For BAS’s two ships, 2007/08 will be one of their most ambitious seasons yet. After resupplying BAS’s research stations at Bird Island, King Edward Point, Signy and Rothera, the RRS James Clark Ross will conduct 10 science cruises, including work on the Census of Antarctic Marine Life (CAML) – one of the flagship projects of International Polar Year. BAS is one of 50 institutions from 30 countries involved in CAML, which is investigating the distribution and abundance of Antarctic marine life and how it will be affected by climate change. CAML has already discovered a dozen new species in Antarctic waters.

James Clark Ross will also be carrying out one of the most comprehensive surveys of pelagic life in the Southern Ocean yet seen, examining life cycles and food webs of creatures of all sizes, from microscopic single celled algae to the largest baleen whales. The survey, called DISCOVERY 2010, will span the entire range of Southern Ocean environments, from the ice-edge to the polar front. It will involve 26 scientists from a number of UK and international institutes. Many of the creatures they will study are pushing the limits of what animal physiology can endure. This survey will help determine how vulnerable they are to the predicted changes in this rapidly altering sea region.

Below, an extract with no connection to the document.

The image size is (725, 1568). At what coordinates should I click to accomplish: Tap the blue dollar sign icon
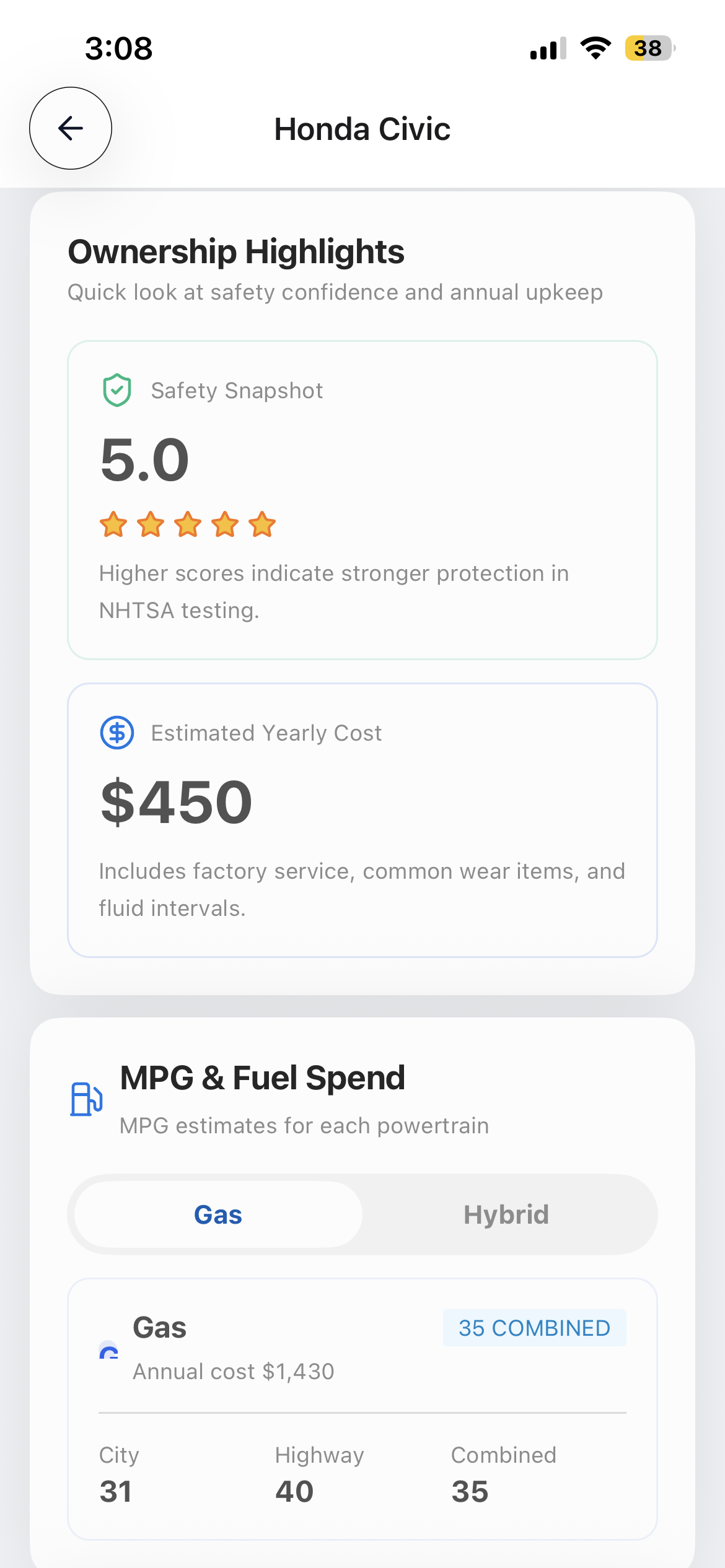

As she crosses the Drake Passage between Stanley, Falkland Islands and Rothera Research Station in December, the James Clark Ross will also be deploying a satellite-tracked drifter for the Scottish Association for Marine Science. The buoy is part of a pilot project to evaluate the potential of Iridium satellite technology for collecting real-time data from the network of drifters afloat in the world’s oceans. If successful, the technology will improve monitoring and forecasting of storm surges and hurricanes.

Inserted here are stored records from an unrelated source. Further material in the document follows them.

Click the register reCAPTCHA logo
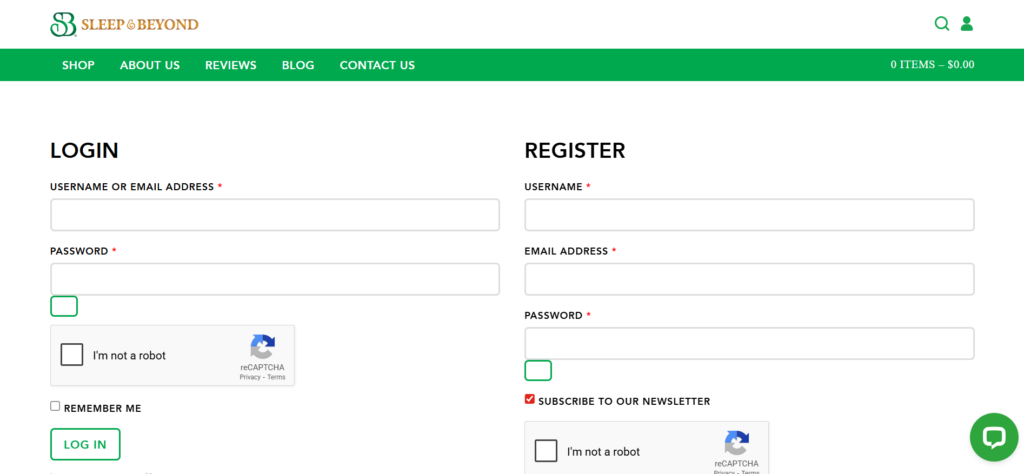[737, 443]
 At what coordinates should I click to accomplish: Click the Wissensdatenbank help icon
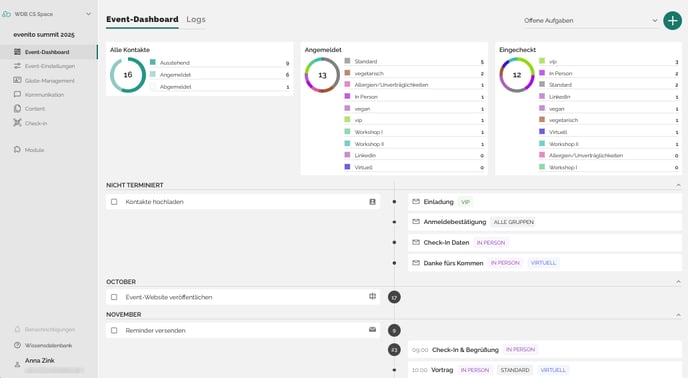tap(17, 345)
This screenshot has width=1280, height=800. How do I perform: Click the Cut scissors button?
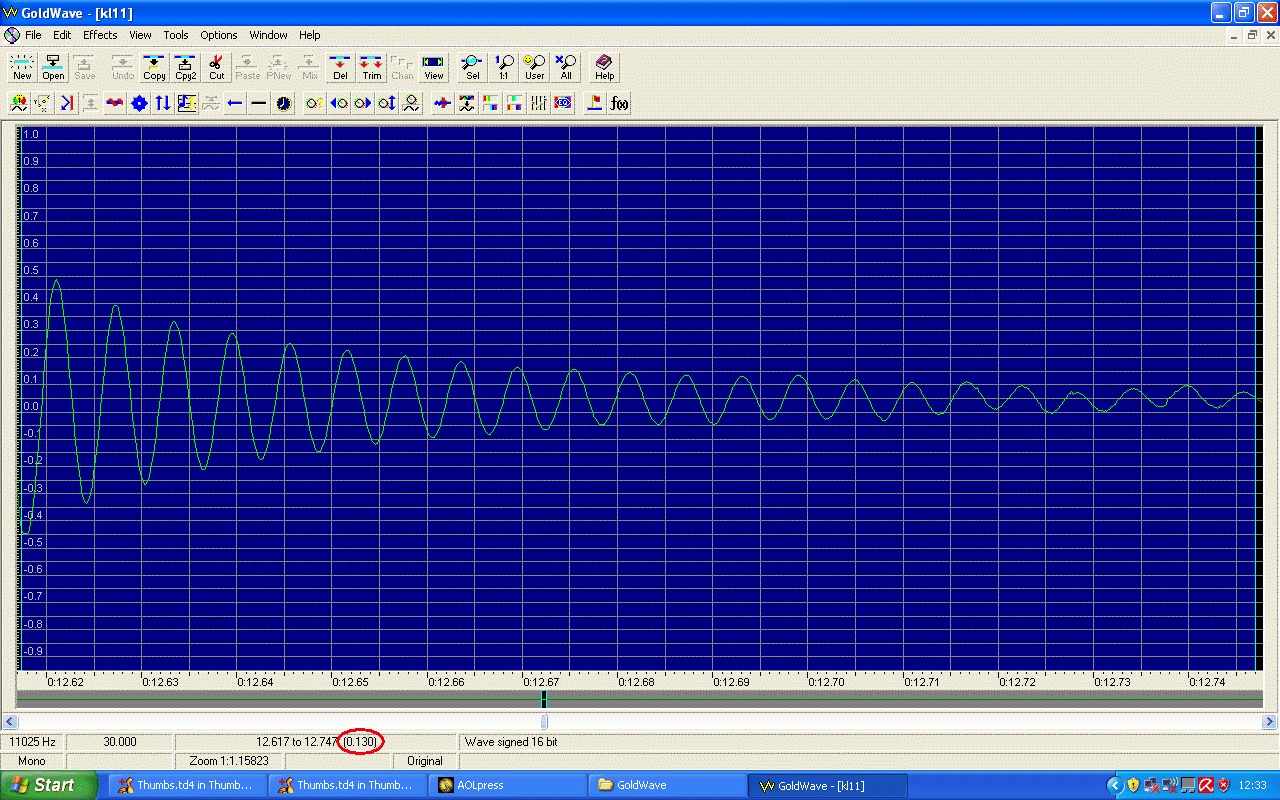click(217, 67)
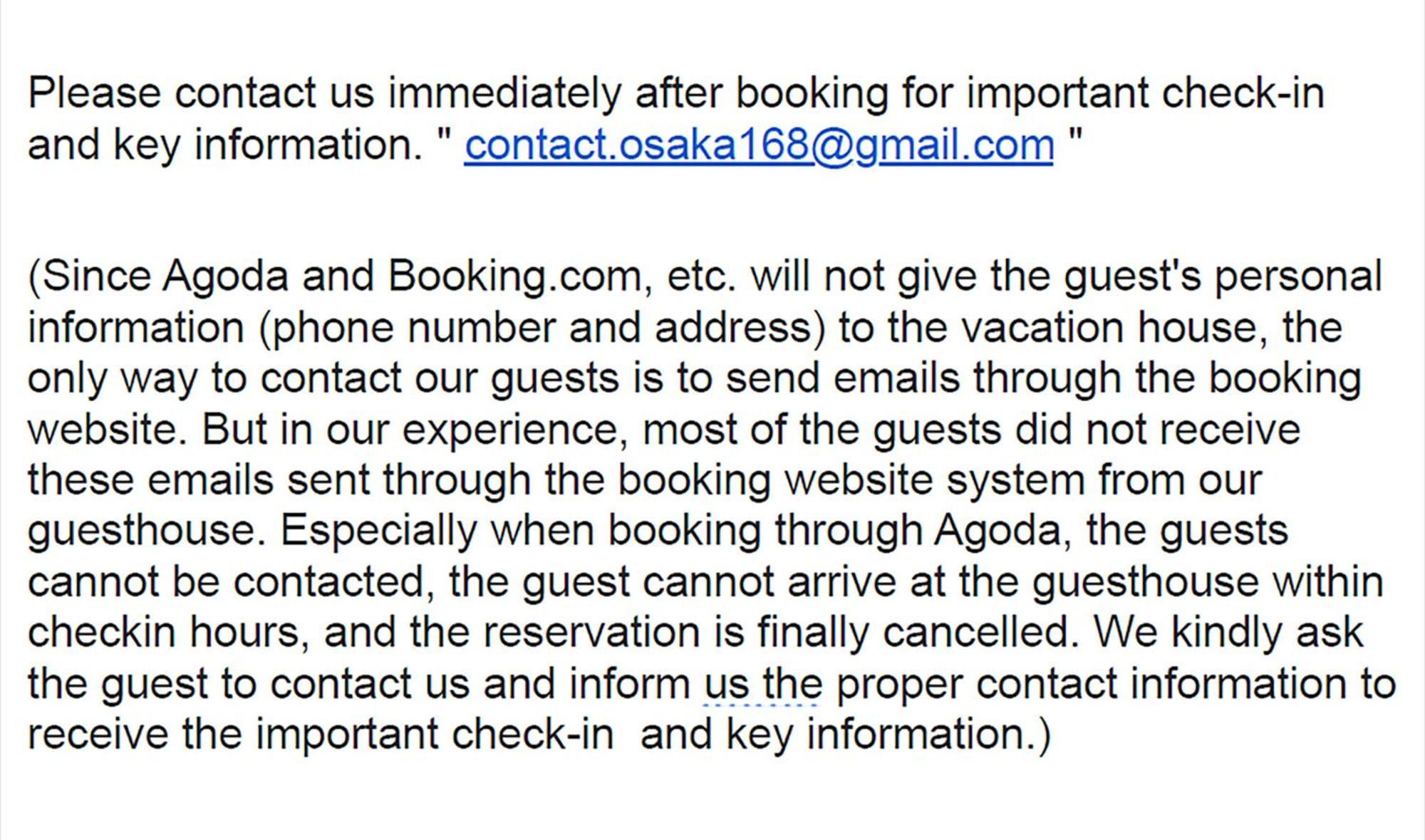The image size is (1425, 840).
Task: Open the contact.osaka168@gmail.com email link
Action: click(x=759, y=145)
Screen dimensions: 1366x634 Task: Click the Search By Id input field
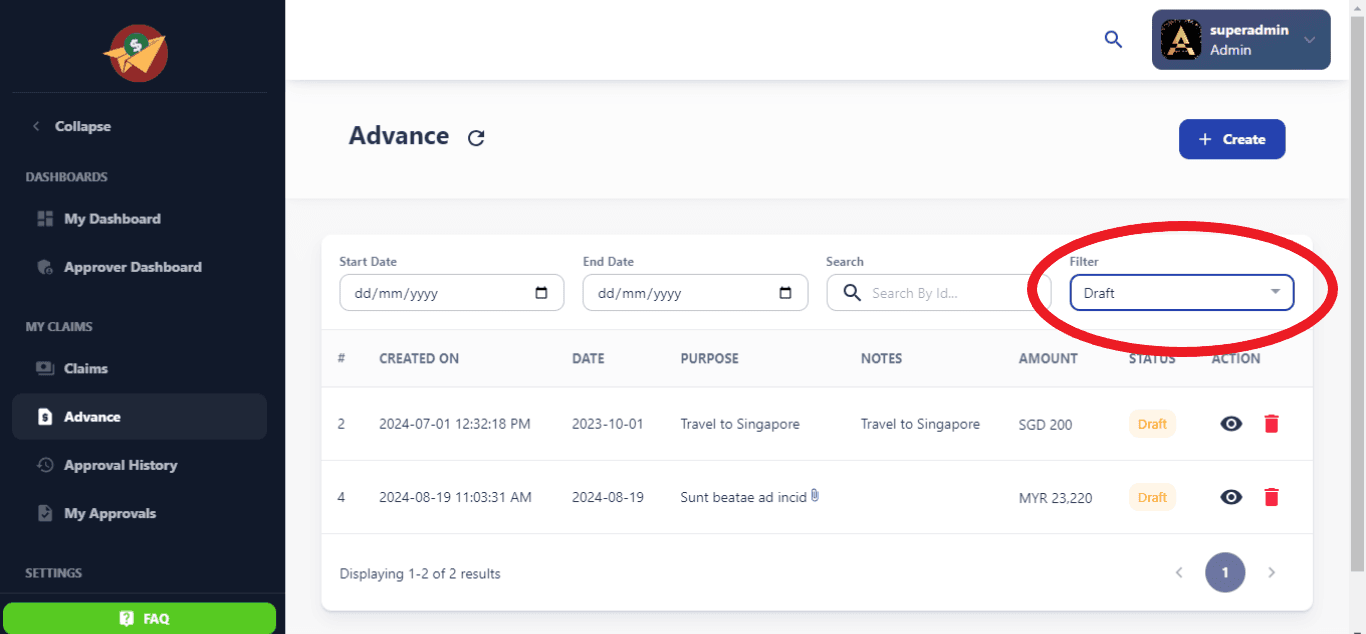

RRS Ernest Shackleton has a different challenge this season: as construction work begins on BAS’s innovative new research station, Halley VI, the Shackleton will act as command and control centre for the unloading of cargo from the 34,000 tonne MV Amderma, which BAS has chartered to cope with the 10-fold increase in cargo that will be delivered to Halley this season. The Shackleton is due to arrive at Halley in late December and a new web cam installed on her conning tower will give visitors to the BAS web site a panoramic, bird’s-eye view of operations.

Whilst the building of Halley VI gets underway, science at Halley V continues with long-term research into atmospheric sciences. Studies at Halley are crucial for a global perspective on ozone reduction, atmospheric pollution, sea level rise, and climate change. January 2008 marks the end of a year-round measurement campaign to study fast reactive chemistry in the lowest layer of the atmosphere. The work is important for understanding climate-sensitive processes (such as the interactions between sea ice and the atmosphere) as well as for the interpretation of chemical signatures in ice cores.

Issued by British Antarctic Survey Press Office
Athena Dinar, British Antarctic Survey – tel: ++44 1223 221414, mob:07740 822229, email: a.dinar@bas.ac.uk
Linda Capper, British Antarctic Survey – tel: ++44 1223 221448, mob: 07714 233744, email: l.capper@bas.ac.uk

Notes to Editors:

British Antarctic Survey is a world leader in research into global issues in an Antarctic context. It is the UK’s national operator and is a component of the Natural Environment Research Council. It has an annual budget of around £40 million, runs nine research programmes [link to relevant BAS web pages] and operates five research stations, two Royal Research Ships and five aircraft in and around Antarctica.

International Polar Year 2007–2008 is the largest coordinated international scientific effort for 50 years. BAS is playing a major role in IPY: through its core science programme, scientists from BAS are involved in 50 IPY-endorsed projects, half of which are bi-polar, contributing to around 25% of the global programme and 50% of the UK effort. This contribution makes BAS by far the biggest UK player in IPY 2007-2008.

BAS’s main research station at Rothera is the gateway to “deep-field” science and over the last few weeks, its population has expanded from just 22 winterers to around 130 scientists and support staff.

BAS staff disovered the “ozone hole” in 1985 from long-term data captured at Halley Research Station.